(Stored data)

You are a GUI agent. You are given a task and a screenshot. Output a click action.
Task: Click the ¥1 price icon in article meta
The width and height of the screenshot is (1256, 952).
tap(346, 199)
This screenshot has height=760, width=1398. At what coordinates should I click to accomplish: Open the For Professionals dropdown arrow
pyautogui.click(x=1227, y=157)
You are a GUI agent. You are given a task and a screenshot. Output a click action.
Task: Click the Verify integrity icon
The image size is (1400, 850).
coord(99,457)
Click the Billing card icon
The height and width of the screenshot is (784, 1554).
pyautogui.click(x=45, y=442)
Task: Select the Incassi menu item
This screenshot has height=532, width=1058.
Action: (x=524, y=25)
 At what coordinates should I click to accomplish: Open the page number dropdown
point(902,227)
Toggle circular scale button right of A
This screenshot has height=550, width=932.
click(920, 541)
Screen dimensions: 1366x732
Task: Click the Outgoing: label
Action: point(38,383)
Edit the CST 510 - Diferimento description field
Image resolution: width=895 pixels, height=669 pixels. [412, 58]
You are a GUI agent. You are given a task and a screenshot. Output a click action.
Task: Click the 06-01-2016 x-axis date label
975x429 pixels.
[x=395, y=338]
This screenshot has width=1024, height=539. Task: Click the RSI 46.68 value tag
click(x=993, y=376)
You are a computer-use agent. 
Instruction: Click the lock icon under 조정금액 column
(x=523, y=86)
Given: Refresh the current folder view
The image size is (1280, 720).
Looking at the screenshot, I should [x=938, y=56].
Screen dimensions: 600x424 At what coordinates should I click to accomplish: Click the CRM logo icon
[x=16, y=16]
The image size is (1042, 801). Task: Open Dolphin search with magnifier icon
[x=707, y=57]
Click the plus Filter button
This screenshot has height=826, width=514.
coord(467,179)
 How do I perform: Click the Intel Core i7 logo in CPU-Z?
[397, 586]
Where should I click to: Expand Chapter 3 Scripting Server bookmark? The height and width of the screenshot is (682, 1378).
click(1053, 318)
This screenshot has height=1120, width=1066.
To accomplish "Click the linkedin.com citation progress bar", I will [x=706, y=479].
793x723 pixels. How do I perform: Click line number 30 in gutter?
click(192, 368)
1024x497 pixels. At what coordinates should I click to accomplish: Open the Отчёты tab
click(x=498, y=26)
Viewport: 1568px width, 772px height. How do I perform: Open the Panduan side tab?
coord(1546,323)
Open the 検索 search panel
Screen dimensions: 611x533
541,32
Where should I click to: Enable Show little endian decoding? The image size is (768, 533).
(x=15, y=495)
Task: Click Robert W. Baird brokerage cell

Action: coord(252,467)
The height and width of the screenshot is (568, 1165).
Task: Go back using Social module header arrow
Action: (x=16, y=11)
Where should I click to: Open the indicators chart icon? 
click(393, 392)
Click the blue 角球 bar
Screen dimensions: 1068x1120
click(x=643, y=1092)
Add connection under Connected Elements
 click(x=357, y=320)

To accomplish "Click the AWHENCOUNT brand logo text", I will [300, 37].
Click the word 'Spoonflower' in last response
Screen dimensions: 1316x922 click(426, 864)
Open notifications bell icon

EXERCISE: Only lines holding the string "will" are wanted; gather each one from the entries above.

SOLUTION FOR THIS EXERCISE:
To accomplish "Click the linkedin.com citation progress bar", I will [x=706, y=479].
To accomplish "Click the AWHENCOUNT brand logo text", I will [300, 37].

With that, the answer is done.